Doxxing incidents like the Ashley Madison data breach and the Sony Pictures hack reveal that, in this hyperconnected world, everyone from individuals to organizations is vulnerable. You need to take precautions so your business doesn't fall prey.
In these hyperconnected times, companies are facing a common dilemma: keeping corporate data safe while building a digital brand. Cybercriminals are increasingly targeting businesses today, not to steal account information or credit card numbers to commit fraud, but to get their hands on as much data as possible and publish it for the entire world to see.
In this article, we'll take a look at what doxxing is, how it's done, why companies should be concerned about it, and how to avoid it.
What is doxxing?
The practice of gathering and stealing information about a company and indiscriminately disclosing it all on the internet is known as organizational doxxing. It can be carried out by corporations seeking to disrupt the business of a rival, or by cybermobs looking to extort money with the threat of releasing corporate data.
How is it done?
Doxxers' methods are similar to those of whaling or phishing scams, where employees are tricked into responding to a forged email infected with a virus or malware. However, information may also be gathered from public sources on the internet – aka open-source intelligence gathering.
Why should companies be worried?
The answer is simple: Anything connected to the internet is always vulnerable to hacking. Companies store their corporate secrets and data on networks, which are easy to hack given the multiplicity of platforms and locations they're accessed from.
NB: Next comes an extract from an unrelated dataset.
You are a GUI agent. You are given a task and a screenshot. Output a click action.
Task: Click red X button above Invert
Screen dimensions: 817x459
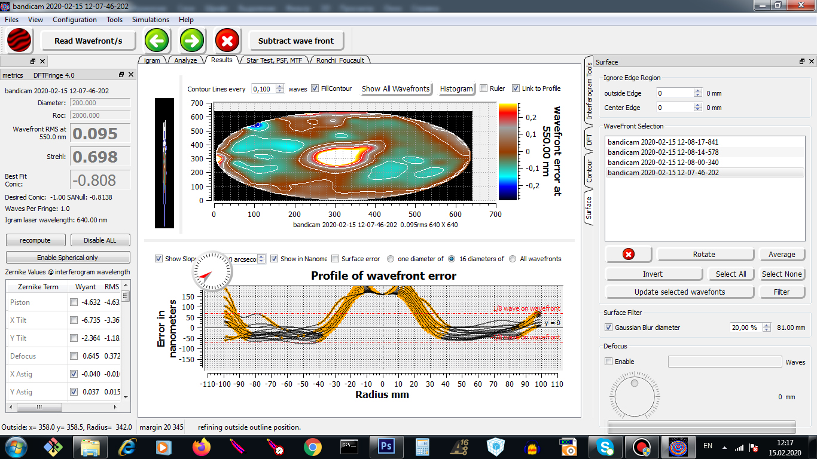(628, 255)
Not to mention that large organizational networks are harder to secure and easier for cybercriminals to compromise. So, if anyone skilled and motivated wants to steal a company's data, it's likely that they will succeed.
Furthermore, there could be severe reputational and financial repercussions of a doxxing incident, such as the loss of potential and existing customers, class-action lawsuits and fines, or even a complete shutdown of business operations for an indefinite time period.
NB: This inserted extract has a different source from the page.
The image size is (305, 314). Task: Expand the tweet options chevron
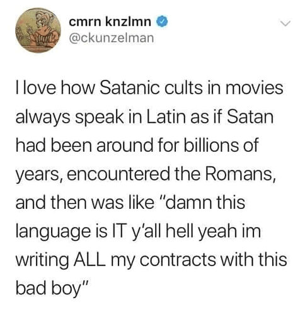click(286, 23)
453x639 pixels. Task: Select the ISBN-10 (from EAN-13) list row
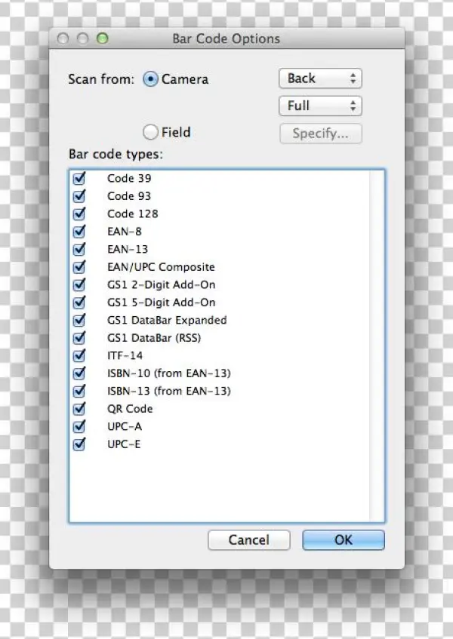point(220,373)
Some real-life doxxing examples
Consider the following real-life examples to better understand doxxing and the effect it can have on a company.
Ashley Madison hack
In the Ashley Madison incident, a group of anonymous hackers called The Impact Team stole and leaked around 25GB worth of company data. Though the incident ended marriages around the world and led to the suicide of three Ashley Madison users, the primary target – according to the hackers – was the company, because of its deceptive practices.
Sony Pictures hack
In the Sony Pictures hack, a hacker group called Guardians of Peace stole and published gigabytes' worth of emails from the film studio. However, this was merely a part of a larger doxxing initiative, a hack with the alleged goal of getting back at the studio for making "The Interview," a movie that parodied the supreme leader of North Korea, Kim Jong-un.
How to avoid doxxing
With that out of the way, it's time to discuss the steps companies can take to prevent doxxing, which is one of the fastest-growing cybercrimes.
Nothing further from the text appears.